Everyone in enterprise software talks about ‘Consumerization’. The idea is that the products we use at work are getting easier to use — more like the products we use in our everyday lives. It’s not a new idea, 20 years ago Marc Benioff founded Salesforce on the dream of making CRM as easy as Amazon.

So why do consumer products, almost universally, have better user experiences than work tools? Are the product teams better? Do they invest more in design? Do they just care more? Well, maybe, but the truth is that consumer products have great experiences because they have to. They have no choice.

“Economy beat sentiment and benevolence.” Sir Edwin Chadwick

In the land of consumer products, the buyer is the user. Work tools, in contrast, are most often bought through a procurement process. Historically, this has meant an army of salespeople and consultants sanding off the rough edges and twisting and bending the ill-formed shapes into something useful.

Contrast this to the process we follow when buying products in own life. We read a brief description or review, sign-up, and the product has to do the heavy lifting all on its own. Being unusable on day zero is not optional.

But there is more to a consumer experience than a better-looking interface. If you only notice visual beauty, you’ll miss the depth of what makes consumer software tick. Unlike business tools, consumer products are rarely pure utility. They go beyond just ‘getting something done’. The emotional side of the software is a blind spot of most business software.

Don’t get me wrong, I love the utility of work tools. There is a purity of logic to it — if you can solve a problem people care about, with a clear return, you have a good shot at success. Consumers are fickle and the buying process admittedly less rational. To win there, you also need magic.

‘Increase user’s speed to awesome.” — Joel Spolsky

Take Instagram filters for example. In a single tap, with the same low-quality camera, you’re immediately transformed from an average photographer into an artist. Early Instagram was pure joy to use — and you wanted to share your newfound skills with anyone who would listen. That simple moment of delight changed everything.

Most teams never figure out their magic moment, but even if you do, you’re not finished. You can’t ‘set it and forget it’ — delight is perishable. Remember when you ruled the world with a 1,600 baud modem? Now if you can’t have 3 TVs and an iPad streaming 4K video simultaneously, you complain about your internet speed. Yesterday’s awe becomes tomorrow’s expectations.

Enterprise software teams rarely take this lesson to heart. We too often stop at the surface level — taking our existing product features and ‘cleaning them up’. Consumer startups understand that word of mouth matters and the fuel of word of mouth is making your user’s great. Make them so good they want to spontaneously share what they can now do!

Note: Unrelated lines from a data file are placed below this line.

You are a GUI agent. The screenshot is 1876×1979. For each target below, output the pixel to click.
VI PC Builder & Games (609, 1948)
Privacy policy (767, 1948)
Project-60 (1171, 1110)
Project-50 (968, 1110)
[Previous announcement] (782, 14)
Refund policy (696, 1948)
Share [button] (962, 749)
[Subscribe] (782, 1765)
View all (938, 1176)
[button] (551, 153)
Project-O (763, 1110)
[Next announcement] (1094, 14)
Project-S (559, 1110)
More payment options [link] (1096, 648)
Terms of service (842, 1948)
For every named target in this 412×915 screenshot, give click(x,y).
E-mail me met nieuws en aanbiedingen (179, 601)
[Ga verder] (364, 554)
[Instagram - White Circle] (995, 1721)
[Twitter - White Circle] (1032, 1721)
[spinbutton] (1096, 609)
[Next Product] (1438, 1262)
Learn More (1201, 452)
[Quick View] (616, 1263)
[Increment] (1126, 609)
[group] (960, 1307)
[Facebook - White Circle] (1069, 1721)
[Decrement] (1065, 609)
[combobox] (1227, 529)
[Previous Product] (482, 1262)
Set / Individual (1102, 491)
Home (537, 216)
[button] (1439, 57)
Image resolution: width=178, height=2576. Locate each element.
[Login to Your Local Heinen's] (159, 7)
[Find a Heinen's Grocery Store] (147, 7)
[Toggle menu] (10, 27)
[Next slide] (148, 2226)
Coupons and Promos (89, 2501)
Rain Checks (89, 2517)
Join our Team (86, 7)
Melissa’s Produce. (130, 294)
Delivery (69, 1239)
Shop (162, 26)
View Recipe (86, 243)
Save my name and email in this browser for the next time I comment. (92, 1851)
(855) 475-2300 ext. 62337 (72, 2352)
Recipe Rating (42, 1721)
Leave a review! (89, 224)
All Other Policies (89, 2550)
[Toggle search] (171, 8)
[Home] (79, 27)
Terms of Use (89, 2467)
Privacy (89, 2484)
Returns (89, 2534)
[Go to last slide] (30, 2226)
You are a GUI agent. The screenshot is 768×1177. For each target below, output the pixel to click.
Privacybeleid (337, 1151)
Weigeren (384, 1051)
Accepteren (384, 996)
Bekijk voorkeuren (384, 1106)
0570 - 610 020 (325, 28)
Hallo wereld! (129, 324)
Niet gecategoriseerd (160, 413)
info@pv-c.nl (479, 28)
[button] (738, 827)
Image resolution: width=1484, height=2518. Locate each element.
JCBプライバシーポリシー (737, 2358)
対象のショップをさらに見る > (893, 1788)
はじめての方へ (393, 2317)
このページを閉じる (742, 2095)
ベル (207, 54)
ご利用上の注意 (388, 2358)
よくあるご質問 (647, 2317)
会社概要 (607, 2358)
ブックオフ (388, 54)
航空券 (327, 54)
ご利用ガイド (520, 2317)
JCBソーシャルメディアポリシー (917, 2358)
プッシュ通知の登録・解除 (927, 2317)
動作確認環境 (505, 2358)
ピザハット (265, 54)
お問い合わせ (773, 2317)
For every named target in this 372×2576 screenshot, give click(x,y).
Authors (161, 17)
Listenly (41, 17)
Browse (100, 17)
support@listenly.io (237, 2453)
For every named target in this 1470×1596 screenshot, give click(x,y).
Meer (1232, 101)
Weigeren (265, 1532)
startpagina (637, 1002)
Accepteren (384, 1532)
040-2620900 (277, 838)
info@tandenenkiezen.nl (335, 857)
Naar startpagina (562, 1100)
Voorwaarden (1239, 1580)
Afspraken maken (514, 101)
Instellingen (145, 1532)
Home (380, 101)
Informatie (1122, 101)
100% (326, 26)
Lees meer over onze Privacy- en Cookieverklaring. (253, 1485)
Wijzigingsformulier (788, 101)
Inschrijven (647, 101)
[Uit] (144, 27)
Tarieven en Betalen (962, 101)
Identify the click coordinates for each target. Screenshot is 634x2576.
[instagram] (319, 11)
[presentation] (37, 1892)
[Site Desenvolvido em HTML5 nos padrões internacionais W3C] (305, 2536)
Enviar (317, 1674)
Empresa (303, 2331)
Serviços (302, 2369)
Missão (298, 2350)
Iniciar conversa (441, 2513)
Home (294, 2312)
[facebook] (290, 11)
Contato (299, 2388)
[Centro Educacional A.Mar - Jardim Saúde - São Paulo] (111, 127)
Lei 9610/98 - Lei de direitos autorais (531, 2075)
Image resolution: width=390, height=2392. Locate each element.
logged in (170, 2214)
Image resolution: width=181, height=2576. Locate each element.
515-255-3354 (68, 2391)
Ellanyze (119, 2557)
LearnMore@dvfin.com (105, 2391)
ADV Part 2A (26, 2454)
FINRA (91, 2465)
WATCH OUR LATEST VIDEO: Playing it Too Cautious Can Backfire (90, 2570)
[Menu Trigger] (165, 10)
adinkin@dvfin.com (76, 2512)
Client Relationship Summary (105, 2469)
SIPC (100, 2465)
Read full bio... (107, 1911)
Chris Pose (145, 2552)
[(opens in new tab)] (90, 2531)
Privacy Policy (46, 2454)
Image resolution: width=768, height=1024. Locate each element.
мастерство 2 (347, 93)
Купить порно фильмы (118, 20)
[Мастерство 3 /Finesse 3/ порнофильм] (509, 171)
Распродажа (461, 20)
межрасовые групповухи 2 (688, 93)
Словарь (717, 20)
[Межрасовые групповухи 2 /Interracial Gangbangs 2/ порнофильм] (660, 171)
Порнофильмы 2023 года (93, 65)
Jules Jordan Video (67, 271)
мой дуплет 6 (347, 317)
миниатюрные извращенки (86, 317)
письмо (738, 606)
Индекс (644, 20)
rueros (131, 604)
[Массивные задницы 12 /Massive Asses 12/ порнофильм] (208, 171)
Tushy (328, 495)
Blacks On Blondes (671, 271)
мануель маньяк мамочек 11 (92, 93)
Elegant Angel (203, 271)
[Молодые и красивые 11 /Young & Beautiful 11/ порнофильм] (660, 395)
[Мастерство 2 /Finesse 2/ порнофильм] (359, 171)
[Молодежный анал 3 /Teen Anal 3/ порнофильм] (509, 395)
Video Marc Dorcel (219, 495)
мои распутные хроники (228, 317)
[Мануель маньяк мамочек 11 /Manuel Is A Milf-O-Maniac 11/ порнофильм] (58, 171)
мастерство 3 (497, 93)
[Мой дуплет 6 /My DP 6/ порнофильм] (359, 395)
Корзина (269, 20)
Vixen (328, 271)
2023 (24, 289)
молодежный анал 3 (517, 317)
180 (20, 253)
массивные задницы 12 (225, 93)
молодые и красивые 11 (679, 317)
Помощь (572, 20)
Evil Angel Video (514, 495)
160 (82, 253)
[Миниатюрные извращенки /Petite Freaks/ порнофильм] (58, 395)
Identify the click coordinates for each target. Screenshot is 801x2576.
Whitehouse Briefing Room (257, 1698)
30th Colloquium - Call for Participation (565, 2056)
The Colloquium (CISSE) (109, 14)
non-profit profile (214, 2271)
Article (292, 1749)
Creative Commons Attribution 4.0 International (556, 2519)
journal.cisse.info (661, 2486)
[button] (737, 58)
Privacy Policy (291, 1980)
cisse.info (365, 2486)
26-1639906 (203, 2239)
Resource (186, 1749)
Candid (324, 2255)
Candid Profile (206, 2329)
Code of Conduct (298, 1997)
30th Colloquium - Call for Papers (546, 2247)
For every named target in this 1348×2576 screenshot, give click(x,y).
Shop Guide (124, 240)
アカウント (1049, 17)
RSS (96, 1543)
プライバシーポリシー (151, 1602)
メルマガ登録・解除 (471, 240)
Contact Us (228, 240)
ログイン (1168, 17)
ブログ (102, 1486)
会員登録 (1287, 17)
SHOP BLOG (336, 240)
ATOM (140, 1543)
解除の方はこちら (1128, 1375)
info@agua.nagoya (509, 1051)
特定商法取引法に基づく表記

“Add something unexpectedly good.” — Kim Goodwin

Done well, the product should take their breath away. A moment before the world was different — their expectations of what was possible have been transformed, in a good way. This is the stuff of great products and it’s the biggest lesson I hope business software learns from consumer products. Yes, improve your user experience — beautify, simplify. But remember it’s not enough to have an interface that works — you have to create magic.